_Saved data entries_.
***

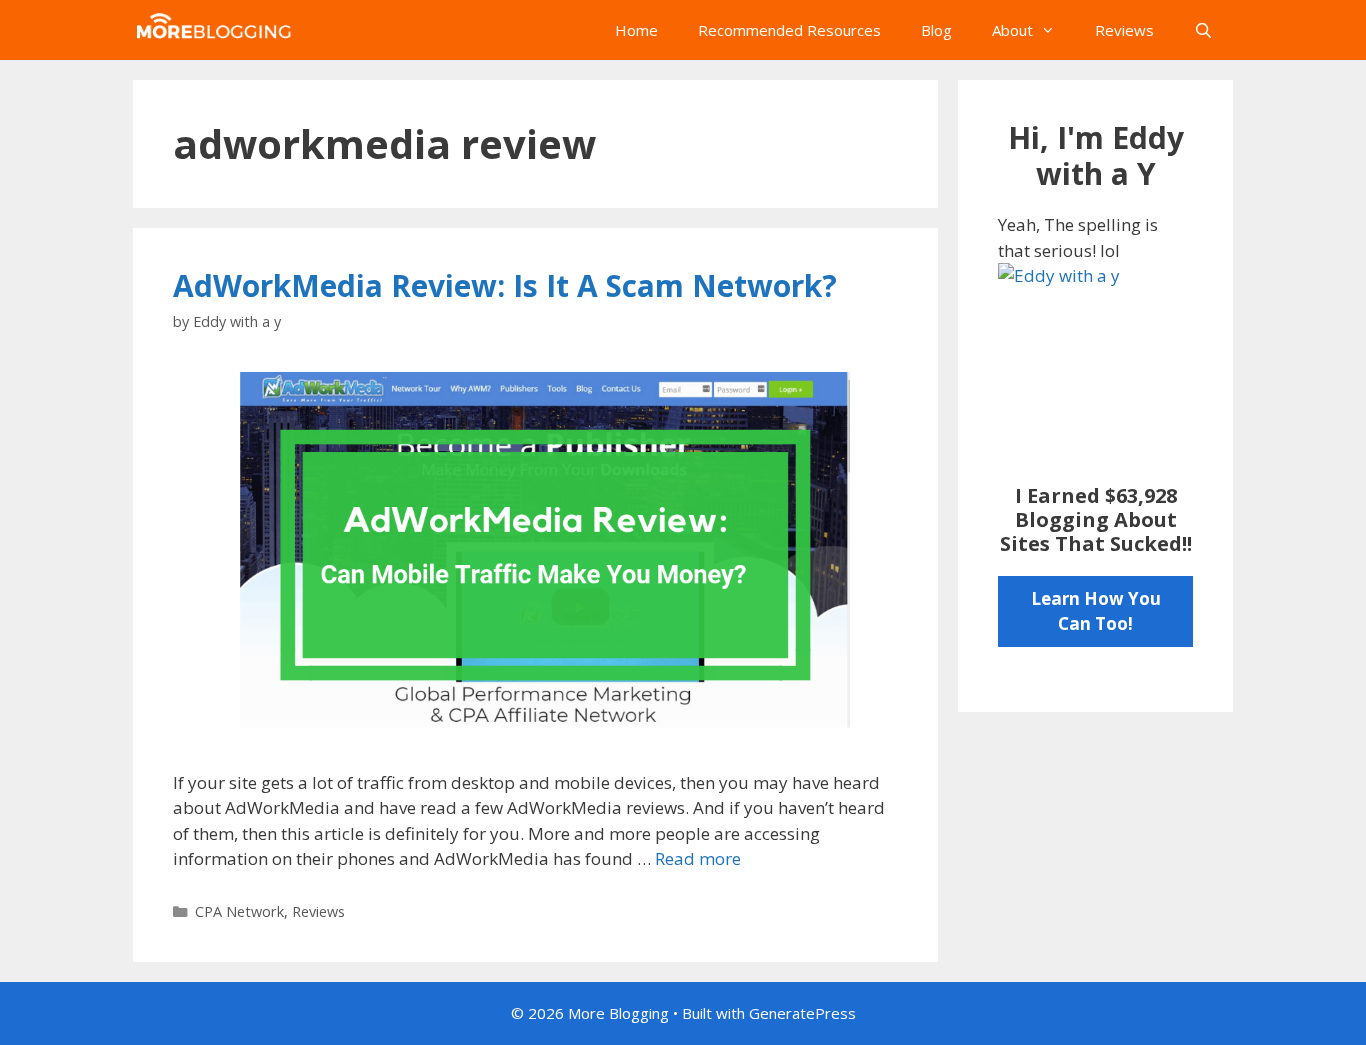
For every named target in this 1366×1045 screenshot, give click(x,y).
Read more (698, 858)
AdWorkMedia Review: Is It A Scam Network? (505, 285)
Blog (936, 30)
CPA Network (239, 911)
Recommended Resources (789, 30)
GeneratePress (802, 1013)
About (1012, 30)
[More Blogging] (218, 30)
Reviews (1124, 30)
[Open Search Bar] (1203, 30)
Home (636, 30)
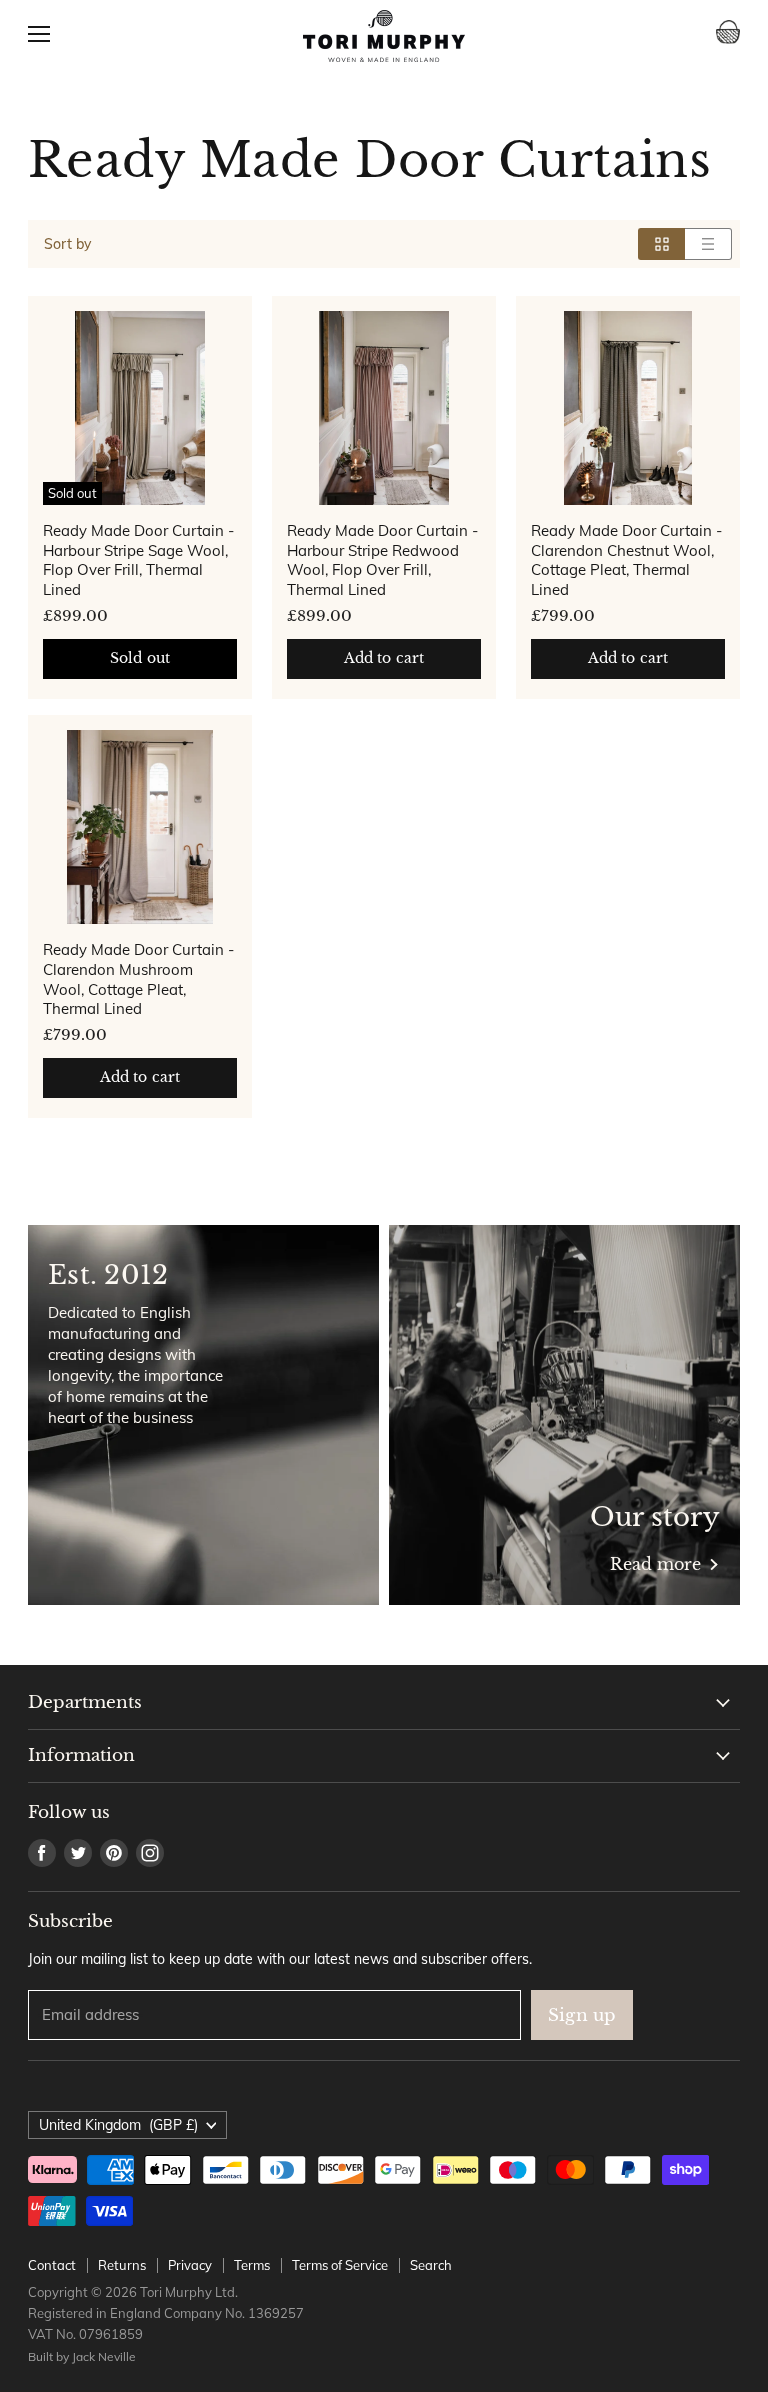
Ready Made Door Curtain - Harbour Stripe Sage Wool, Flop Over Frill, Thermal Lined (138, 560)
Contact (52, 2265)
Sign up (582, 2015)
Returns (122, 2265)
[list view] (708, 244)
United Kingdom (118, 2125)
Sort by (67, 244)
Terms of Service (340, 2265)
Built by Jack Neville (82, 2356)
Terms (252, 2265)
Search (431, 2265)
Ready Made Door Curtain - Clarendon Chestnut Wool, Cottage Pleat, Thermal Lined (626, 560)
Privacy (190, 2265)
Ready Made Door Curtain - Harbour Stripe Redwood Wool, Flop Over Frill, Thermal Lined (382, 560)
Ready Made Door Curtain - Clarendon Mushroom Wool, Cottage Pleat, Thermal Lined (138, 979)
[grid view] (661, 244)
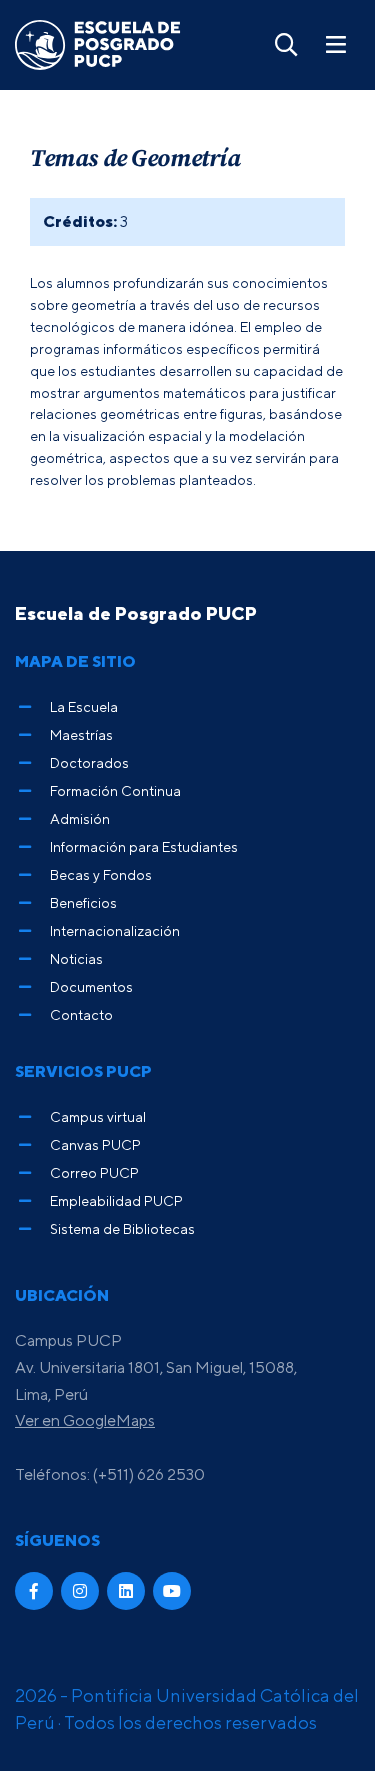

***

Repeat the entries above verbatim, but only from the line that has "Ready Made Door Curtain - Harbour Stripe Sage" down to the line that has "Terms of Service (340, 2265)", inclusive.

_Response_.
Ready Made Door Curtain - Harbour Stripe Sage Wool, Flop Over Frill, Thermal Lined (138, 560)
Contact (52, 2265)
Sign up (582, 2015)
Returns (122, 2265)
[list view] (708, 244)
United Kingdom (118, 2125)
Sort by (67, 244)
Terms of Service (340, 2265)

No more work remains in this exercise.